Madrid Hospital Team Cures Baby With Incurable Skin Disorder

Doctors have found a life-changing treatment for a nine-month-old baby suffering from a rare, incurable disease that caused her to have thick dry skin.

The baby, who has not been named, arrived at the Nino Jesus Hospital in Madrid weighing just four kilogrammes (8.8 lbs).

The baby skin before the treatment. (H. Gregorio Maranon/Real Press)

Her weight was half of what is expected in babies her age and is considered severely malnourished with a risk of death, according to the World Health Organization (WHO).

The nine-month-old suffers from ichthyosis, which is a rare incurable skin disease that produces thick scaly skin, with varying degrees of symptoms or areas of the body affected, leading to serious discomfort and increasing the chances of infection.

The condition kept the baby from feeding or sleeping properly as she would often cry from stinging sensations.

One of the doctors that treated her, Rafael Correa, said in a press statement obtained by Real Press that the patient was missing an important protein in charge of maintaining her skin’s structure and which her body does not produce.

He added that her skin was “unstructured” and though the genetic mutation cannot be helped, the inflammation process caused by the disease could be treated to reduce the symptoms.

Doctors studied 150 different variables and used a mathematical algorithm to compare them with healthy children.

The baby skin before the treatment. (H. Gregorio Maranon/Real Press)

They found the patient had two cells that were linked to her inflammation.

They applied a medicine used to treat psoriasis in adults and which is also directed at the altered cells causing the baby’s symptoms and subsequent malnourishment.
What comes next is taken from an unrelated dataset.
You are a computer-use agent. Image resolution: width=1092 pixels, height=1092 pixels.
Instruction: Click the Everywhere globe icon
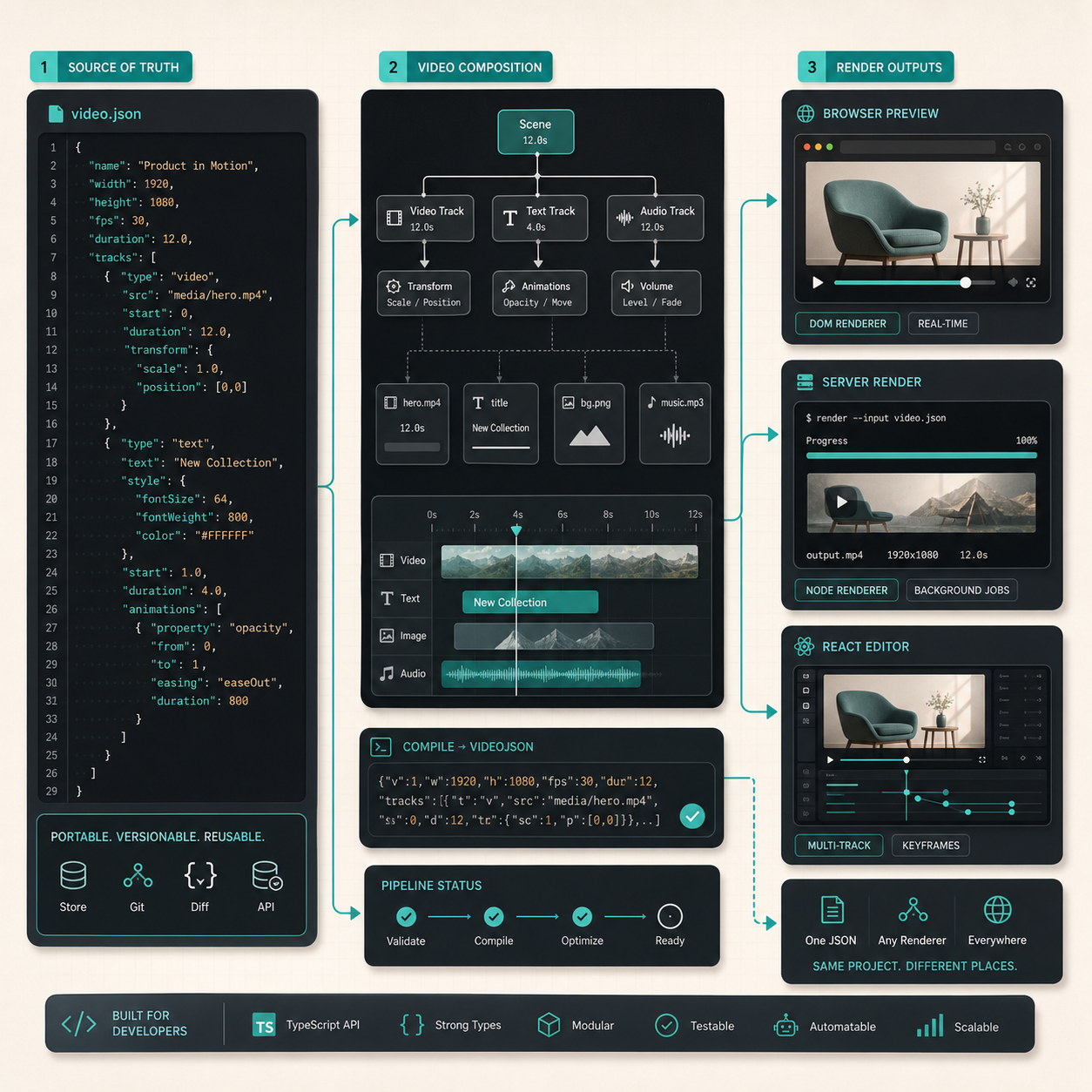pos(998,910)
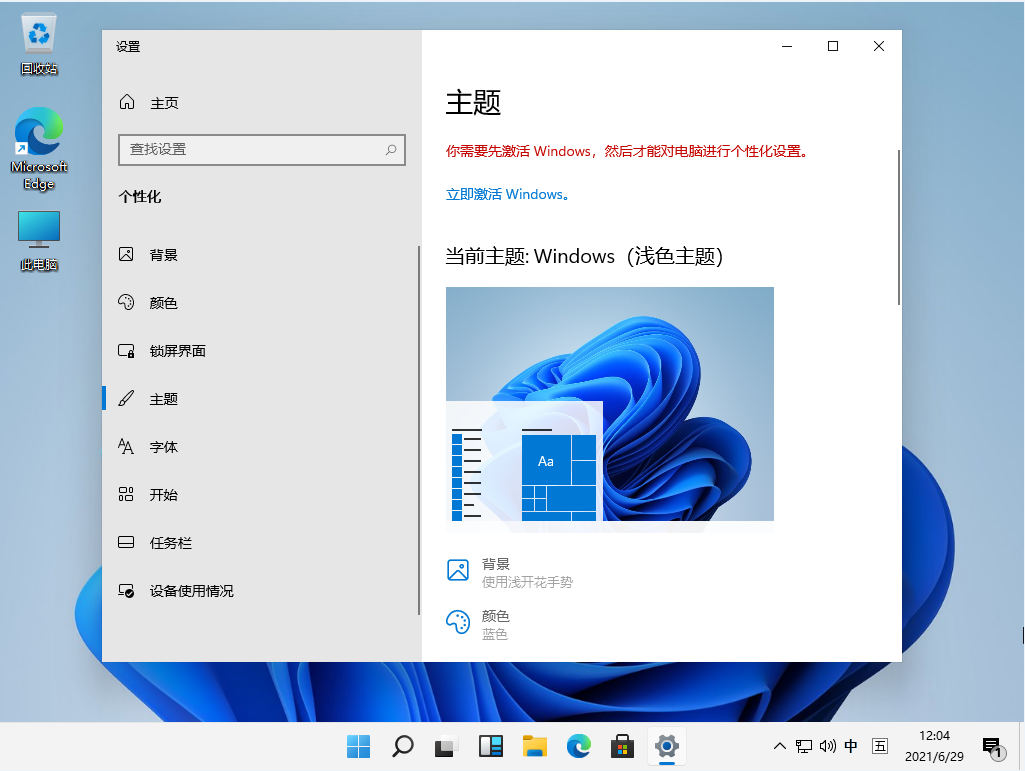
Task: Click the taskbar Search icon
Action: tap(402, 746)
The patient has since gained enough weight to be considered average and her symptoms have almost disappeared giving hope to doctors and patients suffering from the illness.

However, she has not been cured and will require periodic injections of the treatment as doctors hope her immune system will adapt with time.

The President of the Spanish Association for Ichthyosis, Jose Maria Soria de Francisco, told Real Press: “We should encourage doctors to take initiative and find solutions to give patients their daily routine back.”

He explained that there are 36 types of ichthyosis, each with their own prevalence, but using the findings from this case, scientists could find a way to offer individual treatments to some of the 300 people suffering from it in Spain.

The baby skin before the treatment. (H. Gregorio Maranon/Real Press)
The baby skin after the treatment. (H. Gregorio Maranon/Real Press)

Patients suffering from ichthyosis are required to spend approximately two hours every day applying cream-based skin treatments to relieve their symptoms.

The medicine can cost them anywhere between EUR 250 to EUR 500  every month as it is not covered by the Spanish health care system.

Soria de Francisco, whose 14-year-old daughter suffers from the disease, said: “If we, the parents, are able to not show our fears, insecurities and stress, they [the kids with the illness] can grow up with a lot of strength.”

He explained that one of the most challenging parts can be found among other parents who tell their children to avoid approaching kids suffering from the illness, to avoid being infected, even though “the reality is that this disease cannot be infected” and can sometimes cause families to require psychological attention.

The president hopes investigations into the rare disease will continue to help improve the patient’s quality of life as “ichthyosis does not know borders and can affect a rich or a poor family and you never know when it can be you”.